Instrução: Liste todas as linhas da listagem abaixo em que aparece a palavra "header", copiando cada uma por inteiro.
=== Dados fornecidos ===
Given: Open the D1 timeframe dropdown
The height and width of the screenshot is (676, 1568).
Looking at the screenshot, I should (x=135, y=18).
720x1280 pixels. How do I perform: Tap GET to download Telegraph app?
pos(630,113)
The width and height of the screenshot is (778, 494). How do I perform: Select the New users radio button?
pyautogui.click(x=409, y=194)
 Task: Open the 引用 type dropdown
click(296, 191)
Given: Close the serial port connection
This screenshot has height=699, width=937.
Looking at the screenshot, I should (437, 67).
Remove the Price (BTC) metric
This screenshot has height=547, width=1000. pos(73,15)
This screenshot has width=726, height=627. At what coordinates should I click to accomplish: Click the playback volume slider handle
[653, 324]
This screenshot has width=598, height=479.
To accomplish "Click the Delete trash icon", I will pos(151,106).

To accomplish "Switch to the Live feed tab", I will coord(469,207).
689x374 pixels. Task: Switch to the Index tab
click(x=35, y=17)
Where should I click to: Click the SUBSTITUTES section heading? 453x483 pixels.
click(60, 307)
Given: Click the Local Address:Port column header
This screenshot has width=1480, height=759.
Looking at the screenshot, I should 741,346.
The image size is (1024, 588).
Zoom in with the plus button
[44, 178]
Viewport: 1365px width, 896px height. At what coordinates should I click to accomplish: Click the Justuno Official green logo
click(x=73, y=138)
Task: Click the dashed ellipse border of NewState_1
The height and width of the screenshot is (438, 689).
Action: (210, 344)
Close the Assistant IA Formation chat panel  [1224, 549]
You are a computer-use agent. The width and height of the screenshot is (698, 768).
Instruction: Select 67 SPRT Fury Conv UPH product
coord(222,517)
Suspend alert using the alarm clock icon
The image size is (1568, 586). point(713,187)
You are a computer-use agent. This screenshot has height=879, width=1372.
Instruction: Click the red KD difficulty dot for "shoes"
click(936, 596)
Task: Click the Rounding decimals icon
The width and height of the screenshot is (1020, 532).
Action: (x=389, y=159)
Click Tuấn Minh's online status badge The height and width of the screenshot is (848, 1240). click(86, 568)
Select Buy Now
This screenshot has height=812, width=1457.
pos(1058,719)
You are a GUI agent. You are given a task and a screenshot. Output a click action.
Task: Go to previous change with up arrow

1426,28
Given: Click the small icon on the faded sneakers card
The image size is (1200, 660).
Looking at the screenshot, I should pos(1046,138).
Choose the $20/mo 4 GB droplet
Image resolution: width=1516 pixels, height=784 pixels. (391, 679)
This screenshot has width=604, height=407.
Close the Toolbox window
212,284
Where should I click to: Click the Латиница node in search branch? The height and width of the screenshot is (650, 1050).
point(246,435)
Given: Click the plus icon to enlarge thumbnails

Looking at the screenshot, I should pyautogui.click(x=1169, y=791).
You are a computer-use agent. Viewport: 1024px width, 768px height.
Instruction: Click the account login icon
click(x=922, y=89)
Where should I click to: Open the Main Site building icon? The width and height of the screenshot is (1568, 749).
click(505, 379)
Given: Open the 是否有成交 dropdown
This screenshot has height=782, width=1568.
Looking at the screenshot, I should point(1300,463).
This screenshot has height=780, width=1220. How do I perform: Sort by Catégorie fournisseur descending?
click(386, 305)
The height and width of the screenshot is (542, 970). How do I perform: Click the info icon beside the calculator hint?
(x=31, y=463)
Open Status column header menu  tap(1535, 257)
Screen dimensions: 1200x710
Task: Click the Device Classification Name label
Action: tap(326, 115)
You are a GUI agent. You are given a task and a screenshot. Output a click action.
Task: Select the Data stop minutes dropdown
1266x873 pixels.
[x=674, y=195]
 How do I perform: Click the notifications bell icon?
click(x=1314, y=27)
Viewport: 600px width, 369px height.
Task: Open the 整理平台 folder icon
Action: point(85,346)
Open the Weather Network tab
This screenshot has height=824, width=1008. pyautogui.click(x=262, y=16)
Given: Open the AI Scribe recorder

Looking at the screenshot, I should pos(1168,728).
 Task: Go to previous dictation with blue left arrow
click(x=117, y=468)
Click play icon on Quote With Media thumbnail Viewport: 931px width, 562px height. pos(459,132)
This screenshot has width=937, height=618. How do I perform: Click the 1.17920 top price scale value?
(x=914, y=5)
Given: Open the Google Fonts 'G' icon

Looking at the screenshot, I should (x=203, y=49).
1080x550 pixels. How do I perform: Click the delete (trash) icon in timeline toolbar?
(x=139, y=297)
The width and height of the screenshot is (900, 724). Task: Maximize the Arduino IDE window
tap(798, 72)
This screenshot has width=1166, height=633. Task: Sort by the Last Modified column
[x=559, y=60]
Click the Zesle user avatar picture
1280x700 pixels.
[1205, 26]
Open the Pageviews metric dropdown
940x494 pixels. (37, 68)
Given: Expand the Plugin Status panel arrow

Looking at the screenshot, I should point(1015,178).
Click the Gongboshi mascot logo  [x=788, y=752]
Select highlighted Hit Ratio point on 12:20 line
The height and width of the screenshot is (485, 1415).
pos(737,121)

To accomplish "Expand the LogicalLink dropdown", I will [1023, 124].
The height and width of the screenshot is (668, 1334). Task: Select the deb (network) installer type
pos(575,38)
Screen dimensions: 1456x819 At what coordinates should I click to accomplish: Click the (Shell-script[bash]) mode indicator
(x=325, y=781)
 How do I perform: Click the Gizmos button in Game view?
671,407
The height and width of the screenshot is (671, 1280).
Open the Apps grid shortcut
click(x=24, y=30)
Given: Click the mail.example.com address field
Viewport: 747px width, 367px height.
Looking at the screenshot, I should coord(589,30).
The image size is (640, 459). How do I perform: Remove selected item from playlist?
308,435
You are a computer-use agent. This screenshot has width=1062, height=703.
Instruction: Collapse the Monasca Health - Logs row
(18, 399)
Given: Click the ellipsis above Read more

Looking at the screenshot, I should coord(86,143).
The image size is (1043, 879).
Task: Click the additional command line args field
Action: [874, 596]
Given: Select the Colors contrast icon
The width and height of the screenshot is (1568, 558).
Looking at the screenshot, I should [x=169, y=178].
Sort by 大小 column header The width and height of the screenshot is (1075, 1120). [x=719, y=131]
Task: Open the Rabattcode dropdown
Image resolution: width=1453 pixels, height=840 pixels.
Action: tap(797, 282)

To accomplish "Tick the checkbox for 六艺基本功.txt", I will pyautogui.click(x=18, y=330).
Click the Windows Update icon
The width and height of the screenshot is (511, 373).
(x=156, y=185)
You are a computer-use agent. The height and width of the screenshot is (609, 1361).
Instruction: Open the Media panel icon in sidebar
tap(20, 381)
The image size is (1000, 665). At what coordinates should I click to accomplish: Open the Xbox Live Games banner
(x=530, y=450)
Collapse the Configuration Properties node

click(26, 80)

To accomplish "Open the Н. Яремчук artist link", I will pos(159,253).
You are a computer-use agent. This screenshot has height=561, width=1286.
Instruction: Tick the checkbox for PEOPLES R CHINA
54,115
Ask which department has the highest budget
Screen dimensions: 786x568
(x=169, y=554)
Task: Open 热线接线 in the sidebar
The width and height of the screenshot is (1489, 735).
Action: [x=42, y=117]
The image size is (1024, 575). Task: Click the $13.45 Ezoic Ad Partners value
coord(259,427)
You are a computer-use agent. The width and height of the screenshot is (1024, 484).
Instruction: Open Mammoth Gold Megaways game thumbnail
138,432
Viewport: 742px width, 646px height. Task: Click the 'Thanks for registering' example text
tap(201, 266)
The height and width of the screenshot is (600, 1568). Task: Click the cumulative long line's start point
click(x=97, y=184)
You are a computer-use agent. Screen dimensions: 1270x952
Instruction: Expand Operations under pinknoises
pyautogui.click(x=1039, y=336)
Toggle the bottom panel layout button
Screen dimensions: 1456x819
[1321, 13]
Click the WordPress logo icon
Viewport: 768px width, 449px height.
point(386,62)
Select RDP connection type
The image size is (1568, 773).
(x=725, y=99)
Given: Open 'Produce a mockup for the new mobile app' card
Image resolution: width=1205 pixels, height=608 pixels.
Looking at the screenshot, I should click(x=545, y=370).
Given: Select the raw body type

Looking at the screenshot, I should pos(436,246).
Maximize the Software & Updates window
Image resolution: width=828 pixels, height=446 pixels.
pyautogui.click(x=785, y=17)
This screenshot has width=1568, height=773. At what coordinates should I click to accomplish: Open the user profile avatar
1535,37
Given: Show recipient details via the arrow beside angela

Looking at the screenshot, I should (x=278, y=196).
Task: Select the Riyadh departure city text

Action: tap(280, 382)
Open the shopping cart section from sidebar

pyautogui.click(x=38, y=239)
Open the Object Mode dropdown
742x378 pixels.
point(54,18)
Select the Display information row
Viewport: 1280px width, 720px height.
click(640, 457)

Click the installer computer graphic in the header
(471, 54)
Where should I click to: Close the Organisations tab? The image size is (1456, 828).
===
Resposta:
Given: Click the Local Address:Port column header
Open Status column header menu  tap(1535, 257)
Sort by 大小 column header The width and height of the screenshot is (1075, 1120). [x=719, y=131]
Click the installer computer graphic in the header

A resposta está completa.